Il Sistema Museale di Lecce

Il Capoluogo salentino si può considerare un vero e proprio Museo a cielo aperto, questo per la ricchezza storico artistica che ne ha contraddistinto la vita attraverso i secoli. Si dice che a Lecce dove si scavi si trovi qualcosa, resti Romani o Messapici o addirittura di epoce più recenti, un po’ come Roma, la Capitale.

Il racconto espositivo ha come ambiti principali l’Archeologia, l’Arte Sacra, l’Artigianato e , in parte minore, Arte Moderna e Contemporanea, per lo più legata a nomi di artisti locali.

Il fermento architettonico di Lecce, parte romana su cui sono sorte chiese poi circondate da palazzi storici, ha reso la fruizione dei Musei non solo volta all’oggetto in questione ma anche un occasione per godere delle splendide location sedi dell’esposizione. Difatti il Museo Sigismondo Castromediano ha sede in un bellissimo palazzo ottocentesco, il Must nell’ex Convento di Sant’Anna di fine ‘600, la Pinacoteca di Arte Francescana presso la residenza cinquecentesca del nobile leccese Fulgenzio della Monica, il Museo della Cartapesta è sito nel Castello Carlo V e il Museo Diocesano di Arte Sacra nell’Antico Seminario in Piazza Duomo.

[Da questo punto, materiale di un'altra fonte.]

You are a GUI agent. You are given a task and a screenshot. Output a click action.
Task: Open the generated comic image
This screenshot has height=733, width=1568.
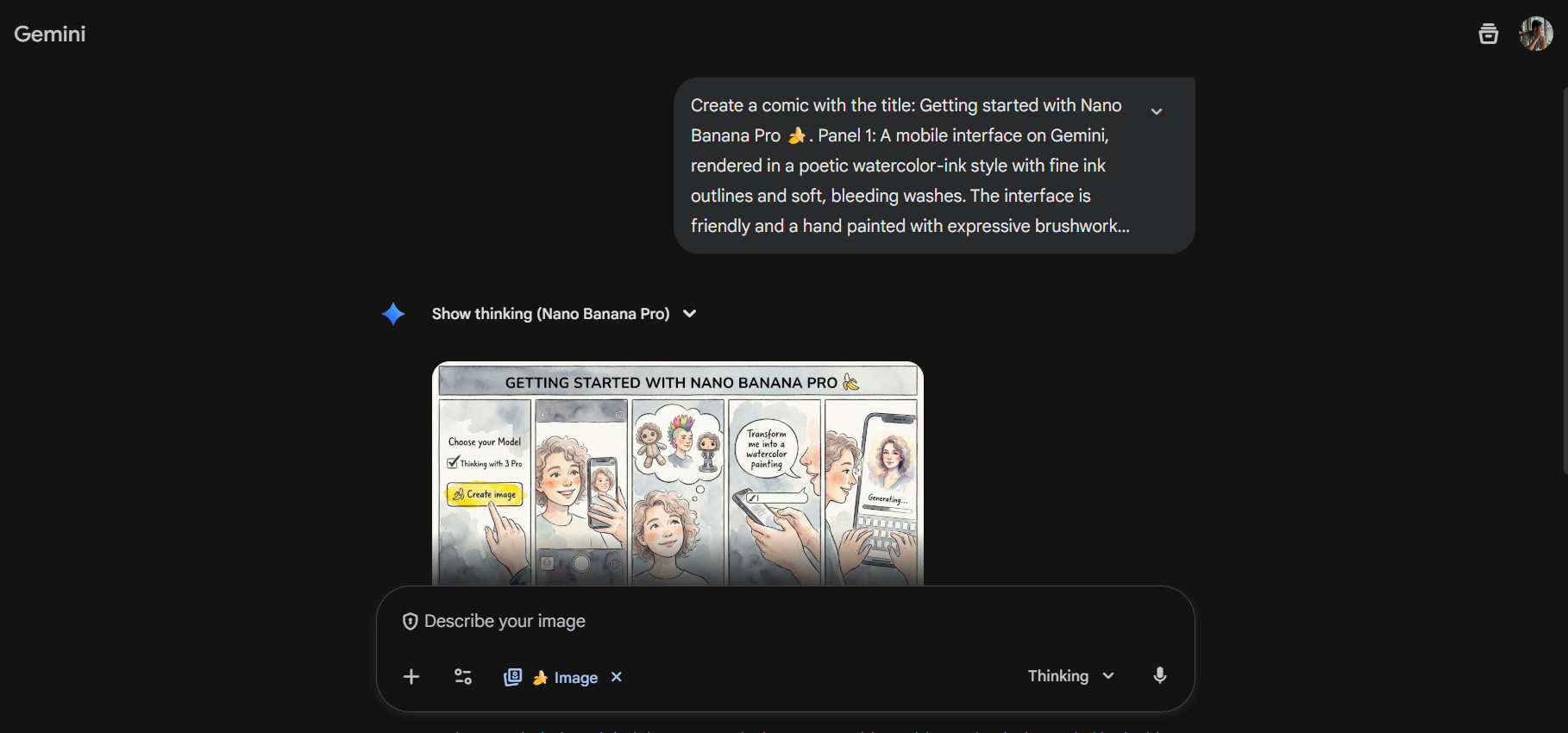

Altri musei leccesi sono invece esposizioni di loro stessi, come la sorprendente il Museo Faggiano, edificio storico archeologico che racchiude più di 2000 anni di storia nelle proprie fondamenta, nei muri e negli oggetti in esso ritrovati. Ma anche il Museo del Teatro Romano, dal quale è possibile accedere alla splendida testimonianca di epoca romana perfettamente conservata.

L’Università del Salento ha poi aperto in tempi recenti, presso le sue sedi, il Musa, dedicato all’archeologia del territorio salentino e il Museo Papirologico dedicato al forte legame con gli scavi in Egitto che ha visto il dipartimento di Beni Culturali protagonista.
Il Museo Ferroviario è poi un luogo molto particolare da visitare, le Ferrovie del Sud Est hanno una storia da raccontare legata fortemente al territorio che attraversano e collegano dagli anni ’30.